Yesterday, back on the Vineyard for a few days’ R & R, I went to a friend’s house for a few hours to sit around, listen to music and get stoned. While we were sitting in my friend’s back yard, Mother Nature took it upon herself to launch a full-on assault on my face–with a seemingly endless supply of little green armies.

My friend pointed out the haze of pollen falling from the trees, illuminated by the setting sun so that it almost sparkled. Oh, fuck, I thought. Here it comes. There was a parked car under a carport-like overhang, and I saw that its hood was covered in an opaque layer of lime green fuzz, like it had grown a thin layer of green fur. Within half an hour, I could feel the pressure building beneath my eyes, and within an hour, I’d let out a scattered batch of my own miniature sonic-boom sneezes (just as startling as Dad’s, but not as growly). By the time I left my friend’s house, I could feel the tell-tale river of ooze going down the back of my throat.
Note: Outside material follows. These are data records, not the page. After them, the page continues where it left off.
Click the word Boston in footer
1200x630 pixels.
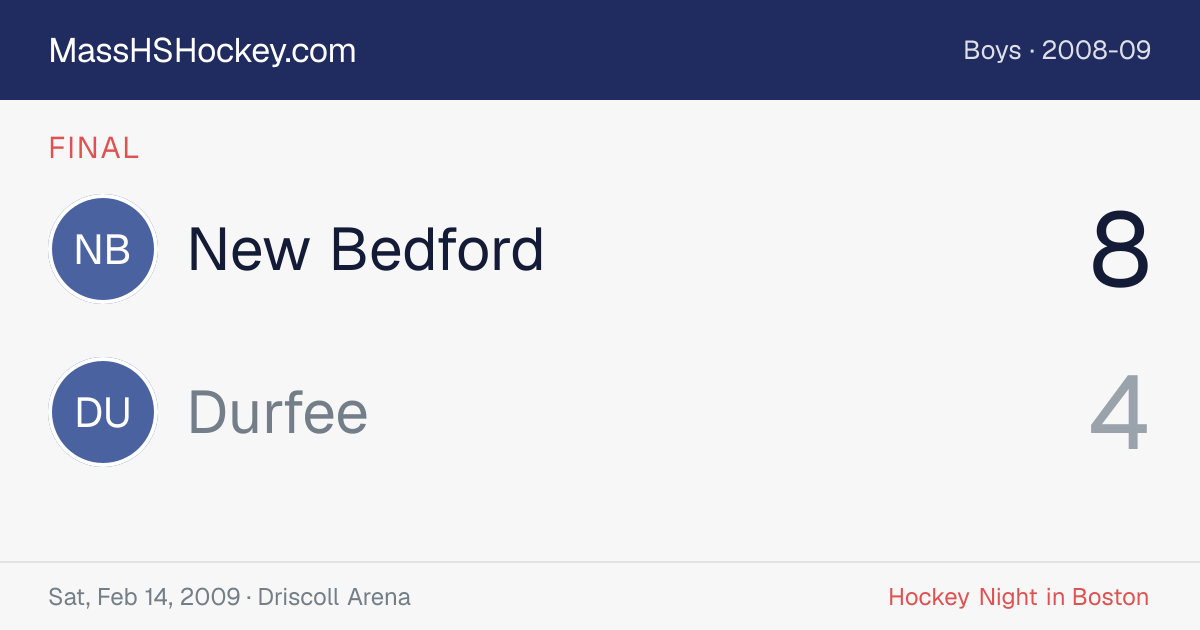[1110, 597]
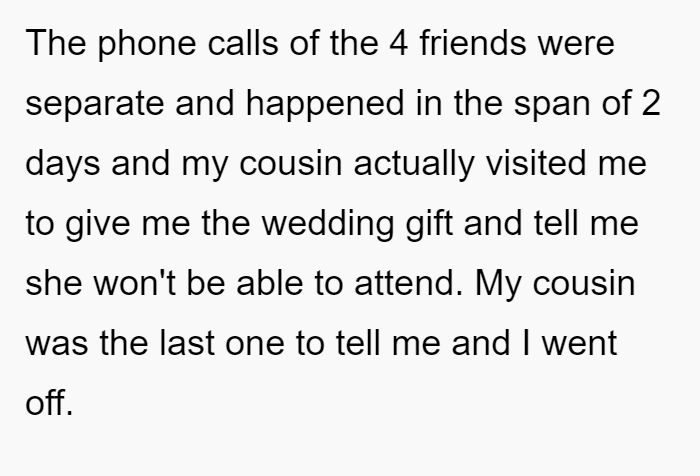Screen dimensions: 700x476
Task: Click the word "days" starting third line
Action: (x=62, y=165)
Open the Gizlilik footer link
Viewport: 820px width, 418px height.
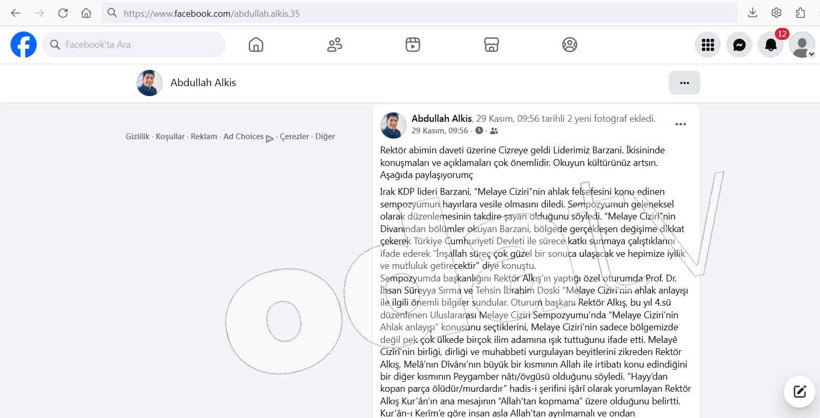tap(137, 137)
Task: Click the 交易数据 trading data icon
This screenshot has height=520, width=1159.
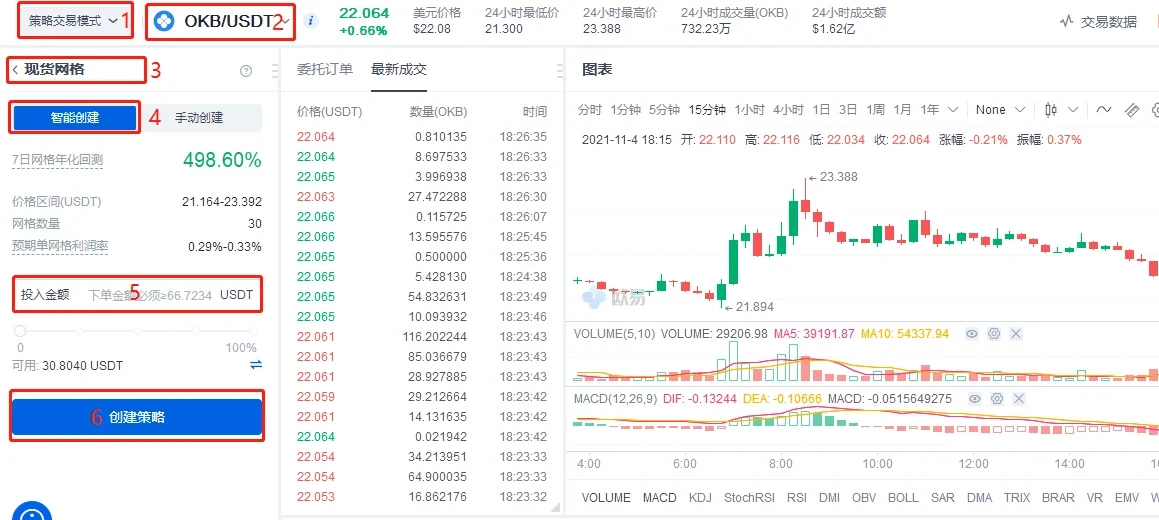Action: click(1068, 21)
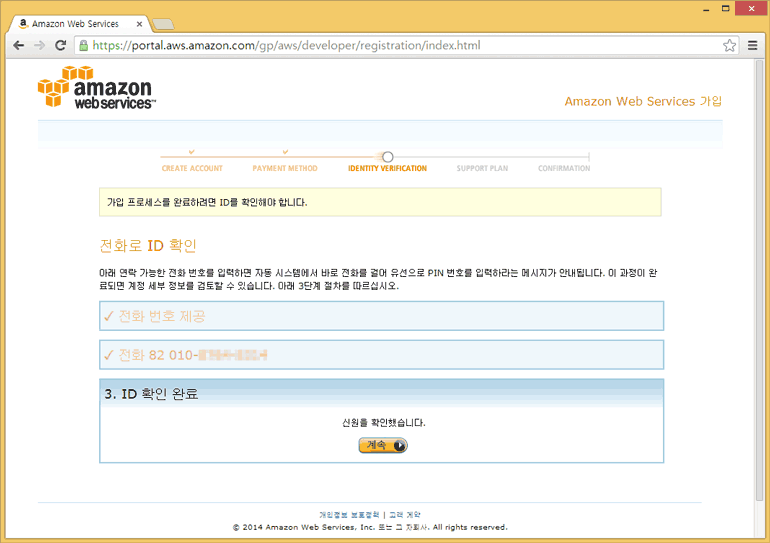Click the green SSL padlock icon

(83, 45)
This morning I woke up feeling like I’d been sucker-punched in the head by a 500 pound Gorilla. Mama may be pretty, but she packs a serious wallop.

Of course, the great irony of this situation is that the pollen is everywhere because the plants are happy because we in New England have just come out of a week-long monsoon. So the Ick that I hate so much is a direct result of the rain that I love so much. More proof that nonexistent representational deities have a sense of humor, too.